## Work to complete:
Output each record below exactly. No images go in the copy.

## Input data:
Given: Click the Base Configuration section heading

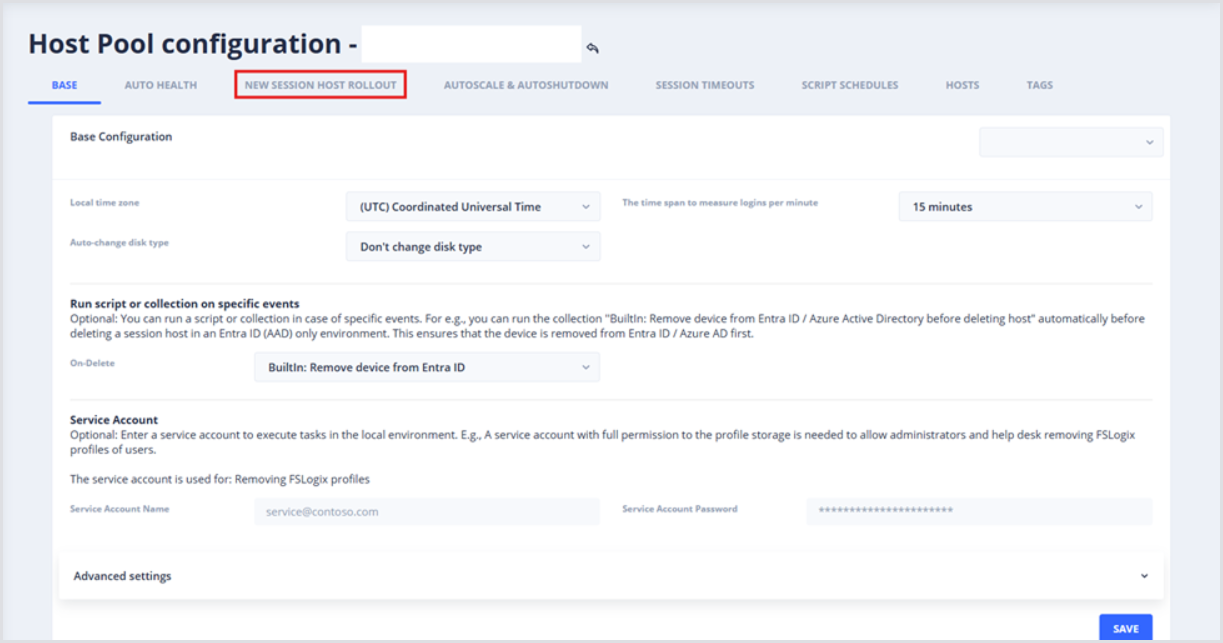Looking at the screenshot, I should coord(121,137).
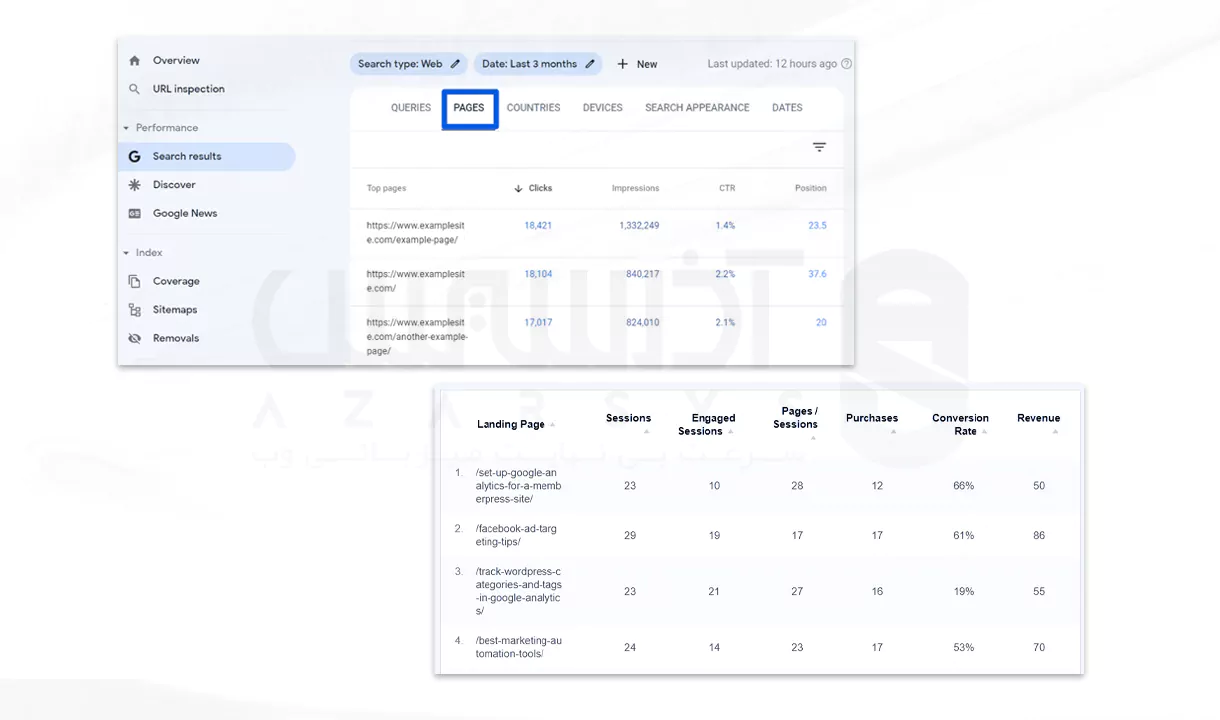Open the table filter icon
The height and width of the screenshot is (720, 1220).
819,148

## Problem solution:
Given: Click the Base Configuration section heading

Looking at the screenshot, I should coord(121,137).
Open the table filter icon
The height and width of the screenshot is (720, 1220).
819,148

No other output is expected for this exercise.